- _What you should do_
Pictures aside, write every record out again word for word.
____
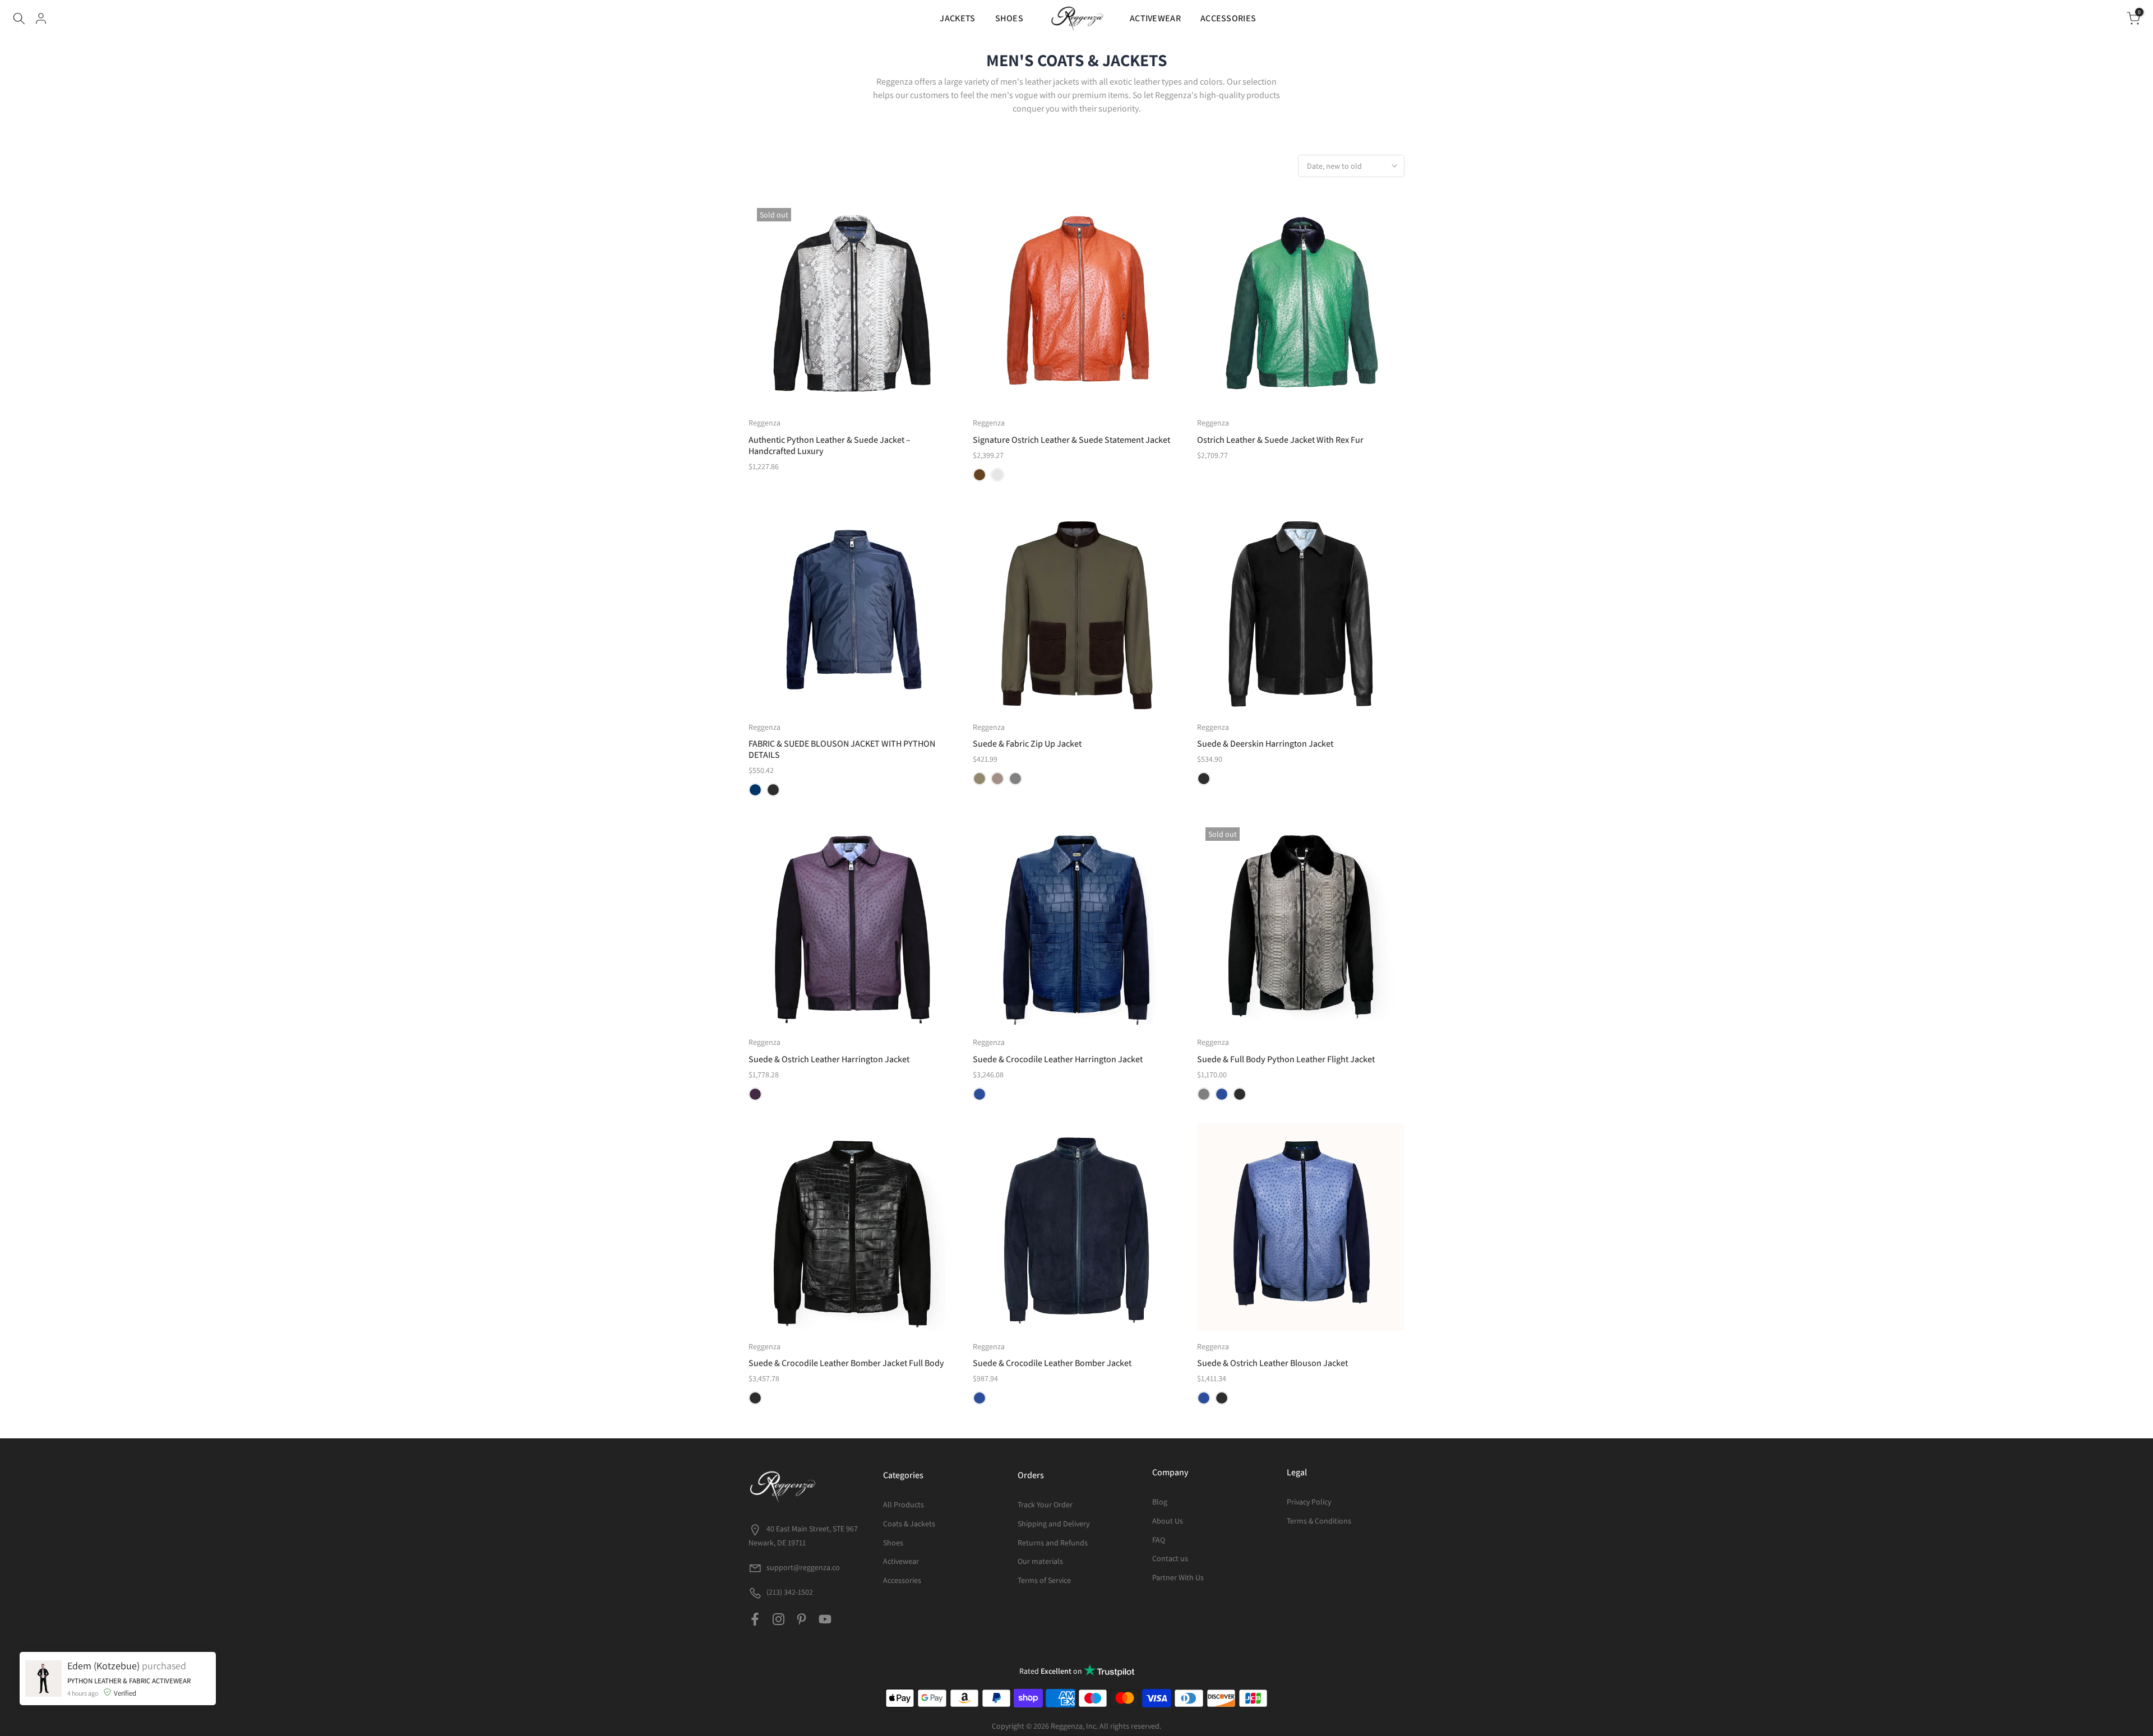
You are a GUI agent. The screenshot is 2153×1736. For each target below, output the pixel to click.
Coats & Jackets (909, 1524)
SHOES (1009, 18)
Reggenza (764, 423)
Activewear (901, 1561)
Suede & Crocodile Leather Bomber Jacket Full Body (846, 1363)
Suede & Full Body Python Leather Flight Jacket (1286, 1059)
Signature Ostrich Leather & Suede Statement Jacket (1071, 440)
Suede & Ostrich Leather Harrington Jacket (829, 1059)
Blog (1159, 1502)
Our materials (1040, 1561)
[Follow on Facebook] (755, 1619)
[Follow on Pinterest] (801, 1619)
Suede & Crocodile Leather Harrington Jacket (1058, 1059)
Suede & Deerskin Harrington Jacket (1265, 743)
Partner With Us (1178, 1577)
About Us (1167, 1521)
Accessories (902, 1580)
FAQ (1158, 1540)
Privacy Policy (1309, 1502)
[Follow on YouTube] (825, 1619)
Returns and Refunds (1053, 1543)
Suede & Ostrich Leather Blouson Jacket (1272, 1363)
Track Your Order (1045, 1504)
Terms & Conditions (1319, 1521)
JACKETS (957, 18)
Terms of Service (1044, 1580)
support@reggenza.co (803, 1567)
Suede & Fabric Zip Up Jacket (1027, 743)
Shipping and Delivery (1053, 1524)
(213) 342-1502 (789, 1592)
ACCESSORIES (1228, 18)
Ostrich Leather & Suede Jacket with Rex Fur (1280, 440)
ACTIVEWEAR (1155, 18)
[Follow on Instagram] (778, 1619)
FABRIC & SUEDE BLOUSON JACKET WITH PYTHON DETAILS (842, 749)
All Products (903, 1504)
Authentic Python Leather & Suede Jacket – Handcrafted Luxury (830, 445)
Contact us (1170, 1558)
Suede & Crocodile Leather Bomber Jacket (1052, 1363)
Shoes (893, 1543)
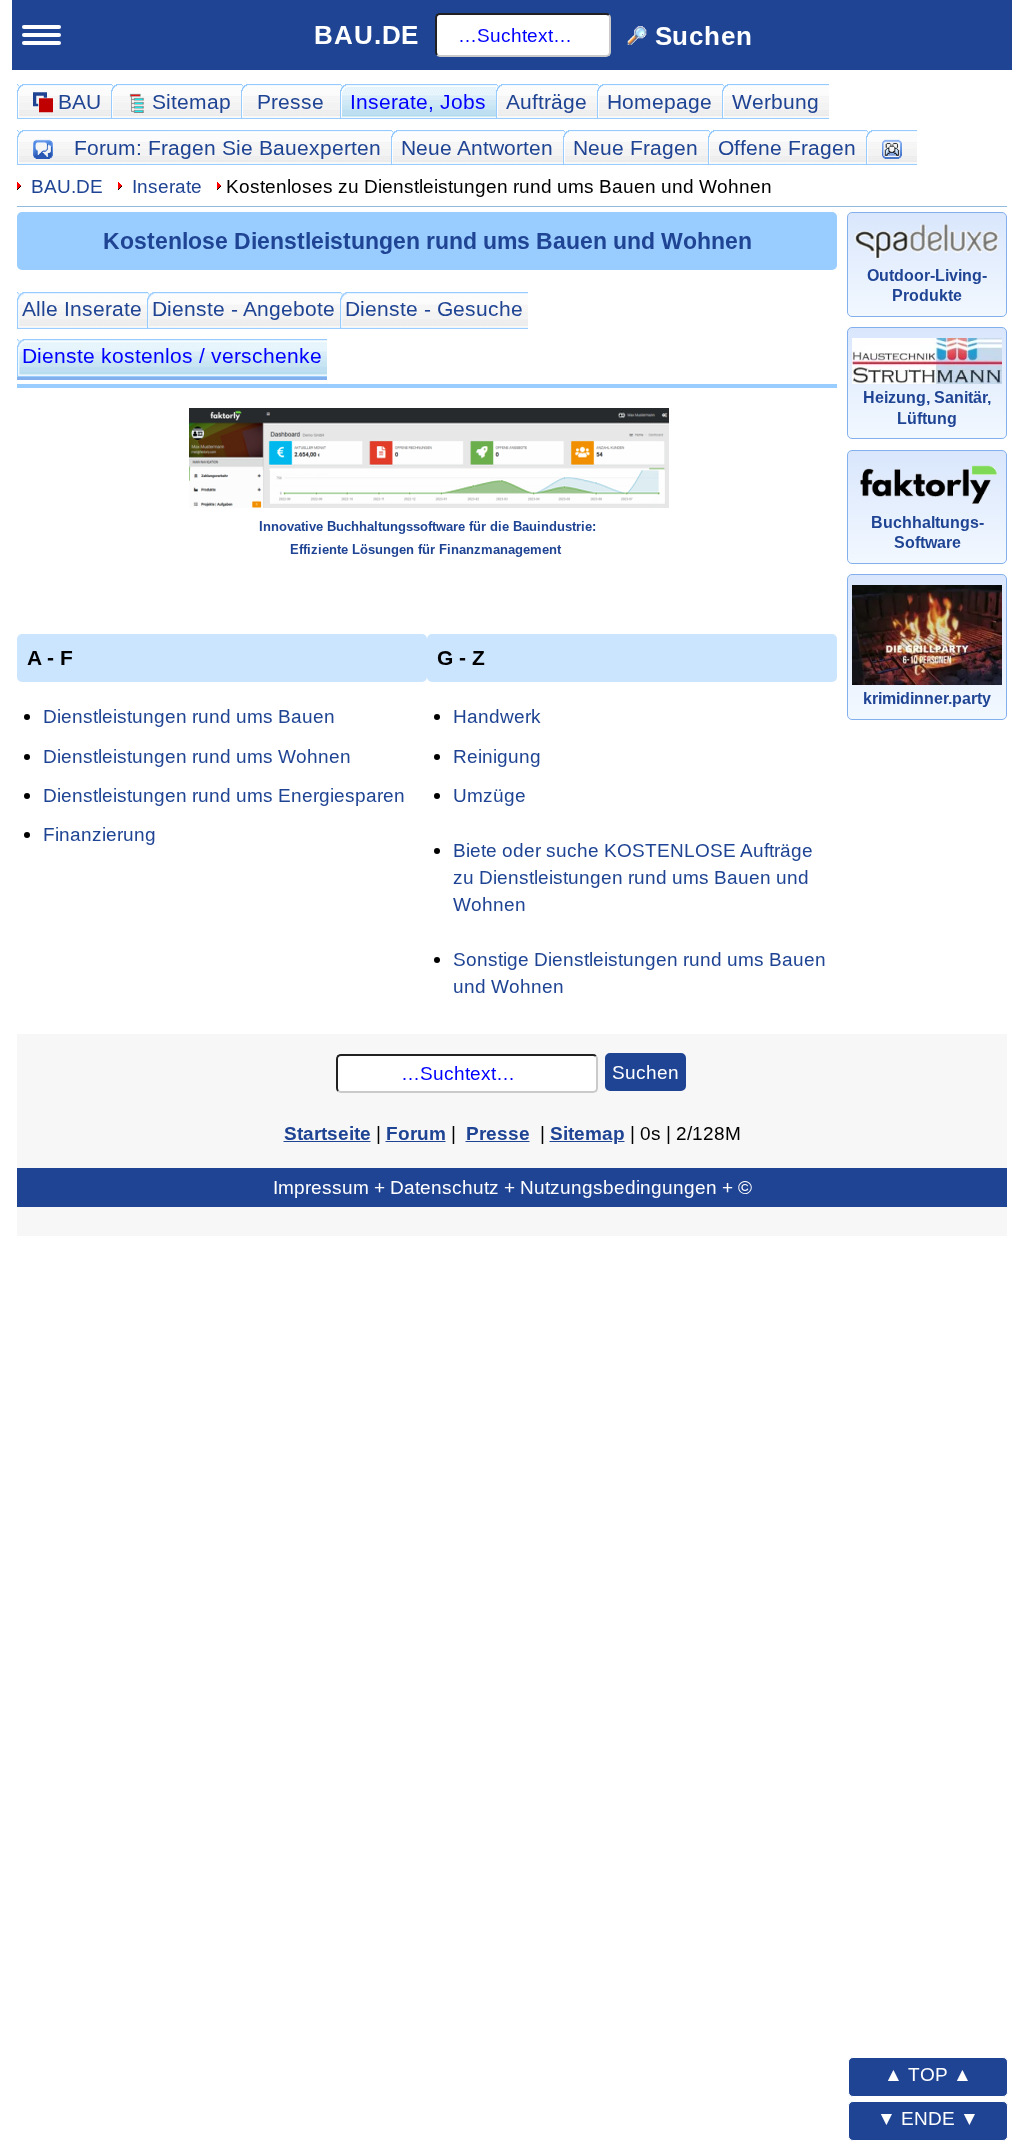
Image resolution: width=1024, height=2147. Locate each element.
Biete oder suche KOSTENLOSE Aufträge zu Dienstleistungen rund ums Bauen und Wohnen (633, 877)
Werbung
____
- _Finished exercise_
You are a GUI agent. The screenshot is 2153×1736. For each target below, output the pixel to click.
Coats & Jackets (909, 1524)
SHOES (1009, 18)
Reggenza (764, 423)
Activewear (901, 1561)
Suede & Crocodile Leather Bomber Jacket Full Body (846, 1363)
Suede & Full Body Python Leather Flight Jacket (1286, 1059)
Signature Ostrich Leather & Suede Statement Jacket (1071, 440)
Suede & Ostrich Leather Harrington Jacket (829, 1059)
Blog (1159, 1502)
Our materials (1040, 1561)
[Follow on Facebook] (755, 1619)
[Follow on Pinterest] (801, 1619)
Suede & Crocodile Leather Harrington Jacket (1058, 1059)
Suede & Deerskin Harrington Jacket (1265, 743)
Partner With Us (1178, 1577)
About Us (1167, 1521)
Accessories (902, 1580)
FAQ (1158, 1540)
Privacy Policy (1309, 1502)
[Follow on YouTube] (825, 1619)
Returns and Refunds (1053, 1543)
Suede & Ostrich Leather Blouson Jacket (1272, 1363)
Track Your Order (1045, 1504)
Terms & Conditions (1319, 1521)
JACKETS (957, 18)
Terms of Service (1044, 1580)
support@reggenza.co (803, 1567)
Suede & Fabric Zip Up Jacket (1027, 743)
Shipping and Delivery (1053, 1524)
(213) 342-1502 (789, 1592)
ACCESSORIES (1228, 18)
Ostrich Leather & Suede Jacket with Rex Fur (1280, 440)
ACTIVEWEAR (1155, 18)
[Follow on Instagram] (778, 1619)
FABRIC & SUEDE BLOUSON JACKET WITH PYTHON DETAILS (842, 749)
All Products (903, 1504)
Authentic Python Leather & Suede Jacket – Handcrafted Luxury (830, 445)
Contact us (1170, 1558)
Suede & Crocodile Leather Bomber Jacket (1052, 1363)
Shoes (893, 1543)
Image resolution: width=1024, height=2147. Locate each element.
Biete oder suche KOSTENLOSE Aufträge zu Dienstleistungen rund ums Bauen und Wohnen (633, 877)
Werbung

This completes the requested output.